● **YOUR ASSIGNMENT**
You are asked to write out the entries exactly as they are given.
Segment Start: AVAILABLE RECORDS
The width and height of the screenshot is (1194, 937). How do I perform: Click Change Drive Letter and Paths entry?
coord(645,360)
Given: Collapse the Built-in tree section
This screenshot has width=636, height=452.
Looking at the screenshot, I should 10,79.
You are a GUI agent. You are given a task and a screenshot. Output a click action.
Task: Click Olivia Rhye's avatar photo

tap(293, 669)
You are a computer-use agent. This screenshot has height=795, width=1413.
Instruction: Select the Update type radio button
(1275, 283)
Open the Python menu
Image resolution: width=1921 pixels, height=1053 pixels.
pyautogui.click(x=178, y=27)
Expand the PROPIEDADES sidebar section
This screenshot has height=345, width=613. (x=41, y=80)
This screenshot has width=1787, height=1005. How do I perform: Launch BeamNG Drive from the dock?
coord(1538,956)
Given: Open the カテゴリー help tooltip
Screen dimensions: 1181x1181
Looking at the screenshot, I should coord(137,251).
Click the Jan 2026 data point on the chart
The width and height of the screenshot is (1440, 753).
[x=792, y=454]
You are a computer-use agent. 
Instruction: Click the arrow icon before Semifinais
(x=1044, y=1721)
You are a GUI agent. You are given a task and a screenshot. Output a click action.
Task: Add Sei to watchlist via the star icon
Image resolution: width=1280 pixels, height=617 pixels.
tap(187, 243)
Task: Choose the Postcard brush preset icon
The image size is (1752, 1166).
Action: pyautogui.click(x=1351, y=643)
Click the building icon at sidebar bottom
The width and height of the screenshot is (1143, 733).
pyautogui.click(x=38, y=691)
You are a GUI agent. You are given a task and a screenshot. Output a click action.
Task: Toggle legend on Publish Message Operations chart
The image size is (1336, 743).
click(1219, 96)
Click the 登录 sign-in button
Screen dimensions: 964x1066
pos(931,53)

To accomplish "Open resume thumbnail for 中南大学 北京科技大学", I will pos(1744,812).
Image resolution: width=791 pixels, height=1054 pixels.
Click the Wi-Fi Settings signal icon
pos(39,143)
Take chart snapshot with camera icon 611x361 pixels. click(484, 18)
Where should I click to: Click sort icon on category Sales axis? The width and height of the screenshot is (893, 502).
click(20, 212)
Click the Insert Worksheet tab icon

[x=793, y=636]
Segment End: AVAILABLE RECORDS
● **TASK ANSWER**
The width and height of the screenshot is (1194, 937). How do I perform: Click Change Drive Letter and Paths entry?
coord(645,360)
Given: Collapse the Built-in tree section
This screenshot has width=636, height=452.
Looking at the screenshot, I should 10,79.
You are a GUI agent. You are given a task and a screenshot. Output a click action.
Task: Click Olivia Rhye's avatar photo

tap(293, 669)
You are a computer-use agent. This screenshot has height=795, width=1413.
Instruction: Select the Update type radio button
(1275, 283)
Open the Python menu
Image resolution: width=1921 pixels, height=1053 pixels.
pyautogui.click(x=178, y=27)
Expand the PROPIEDADES sidebar section
This screenshot has height=345, width=613. (x=41, y=80)
This screenshot has width=1787, height=1005. How do I perform: Launch BeamNG Drive from the dock?
coord(1538,956)
Given: Open the カテゴリー help tooltip
Screen dimensions: 1181x1181
Looking at the screenshot, I should coord(137,251).
Click the Jan 2026 data point on the chart
The width and height of the screenshot is (1440, 753).
[x=792, y=454]
You are a computer-use agent. 
Instruction: Click the arrow icon before Semifinais
(x=1044, y=1721)
You are a GUI agent. You are given a task and a screenshot. Output a click action.
Task: Add Sei to watchlist via the star icon
Image resolution: width=1280 pixels, height=617 pixels.
tap(187, 243)
Task: Choose the Postcard brush preset icon
The image size is (1752, 1166).
Action: pyautogui.click(x=1351, y=643)
Click the building icon at sidebar bottom
The width and height of the screenshot is (1143, 733).
pyautogui.click(x=38, y=691)
You are a GUI agent. You are given a task and a screenshot. Output a click action.
Task: Toggle legend on Publish Message Operations chart
The image size is (1336, 743).
click(1219, 96)
Click the 登录 sign-in button
Screen dimensions: 964x1066
pos(931,53)

To accomplish "Open resume thumbnail for 中南大学 北京科技大学", I will pos(1744,812).
Image resolution: width=791 pixels, height=1054 pixels.
Click the Wi-Fi Settings signal icon
pos(39,143)
Take chart snapshot with camera icon 611x361 pixels. click(484, 18)
Where should I click to: Click sort icon on category Sales axis? The width and height of the screenshot is (893, 502).
click(20, 212)
Click the Insert Worksheet tab icon

[x=793, y=636]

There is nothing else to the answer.